A hearing of the House Oversight Committee hearing titled “EPA Mismanagement” today resulted in a number of embarrassing headlines for the embattled agency. Lawmakers from both sides of aisle lined up and launched a “bipartisan assault” over employee misconduct and EPA management’s response.

One employee accused of sexually harassing 17 women (including a 21-year-old intern). Rather than being disciplined, he was promoted to Assistant Administrator of the EPA’s Office of Homeland Security, prompting Rep.

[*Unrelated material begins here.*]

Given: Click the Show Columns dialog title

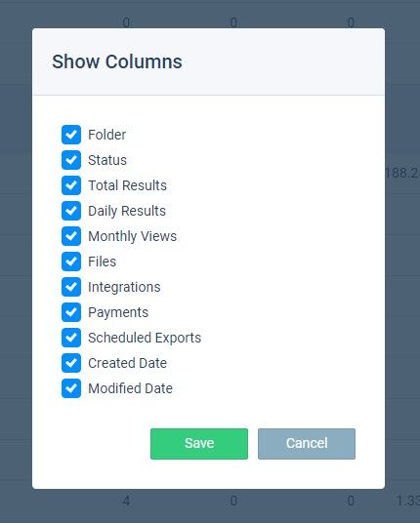Looking at the screenshot, I should pos(117,61).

Carolyn Maloney (D-NY) to comment: “It appears you sexually harass someone, and you might just get a promotion.”

The Hill also reported that two other employees remained on the payroll for months after being accused of viewing pornography at work, including one who was witnessed “by a child who was at the office for Bring Your Daughter or Son to Work Day.”

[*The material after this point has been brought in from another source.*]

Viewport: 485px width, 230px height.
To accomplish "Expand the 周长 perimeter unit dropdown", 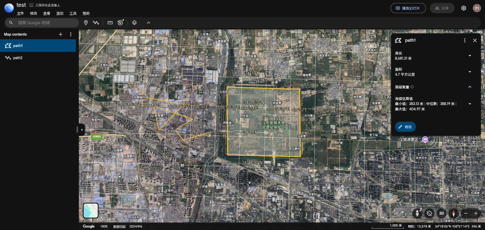I will point(470,56).
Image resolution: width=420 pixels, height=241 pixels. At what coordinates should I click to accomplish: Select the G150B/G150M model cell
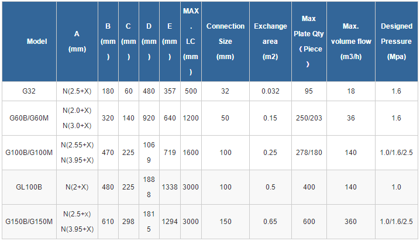(x=29, y=222)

Assistant Inspector General for Investigations Patrick Sullivan told the committee that an “employee admitted that— for approximately 2 to 6 hours during his assigned work hours daily, over a period of ‘several years’—he had viewed and downloaded pornographic images on EPA computer equipment” and didn’t think he had done anything wrong. The same employee was given several performance awards during this time, including bonuses that ranged from $600 to $2,000.

This is far from the EPA’s first tangle with accusations of mismanagement and employee misconduct–remember John Beale? Unfortunately, as today’s hearing made clear, the agency hasn’t learned much from its mistakes.